▶ **Stored records**:
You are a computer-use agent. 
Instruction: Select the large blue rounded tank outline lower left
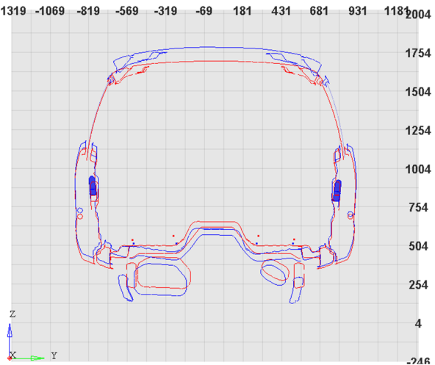pyautogui.click(x=160, y=279)
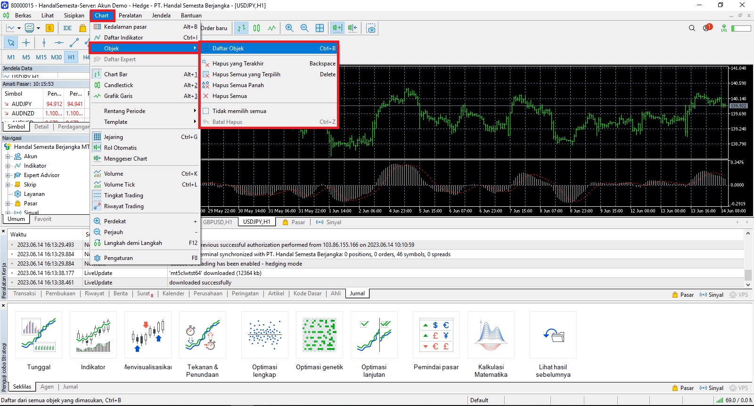Toggle Jejaring grid display in Chart menu
Screen dimensions: 754x406
click(113, 137)
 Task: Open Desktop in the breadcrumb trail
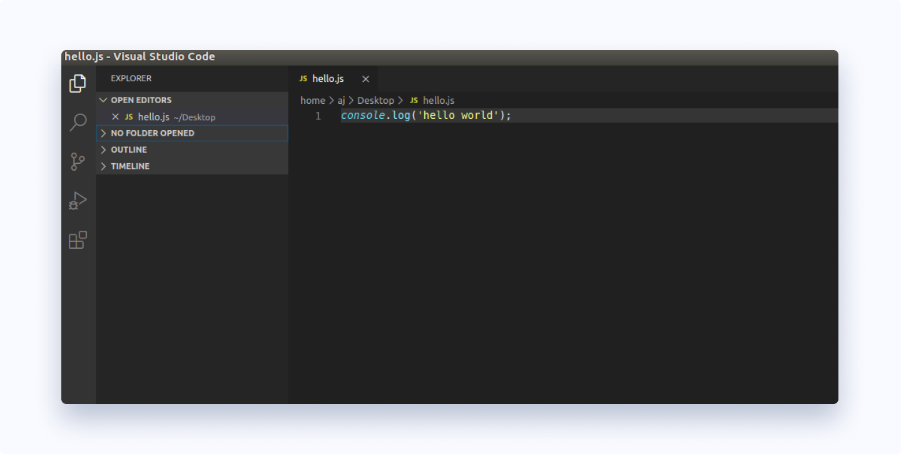pyautogui.click(x=376, y=100)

▶ **Problem**:
Rewrite all of the material above, replacing "breadcrumb trail" with "navigation path" and keeping everything else the same. Omit the pictures from your version.

▶ **Output**:
You are a computer-use agent. 
Instruction: Select the large blue rounded tank outline lower left
pyautogui.click(x=160, y=279)
Toggle Jejaring grid display in Chart menu
Screen dimensions: 754x406
click(113, 137)
 Task: Open Desktop in the navigation path
pyautogui.click(x=376, y=100)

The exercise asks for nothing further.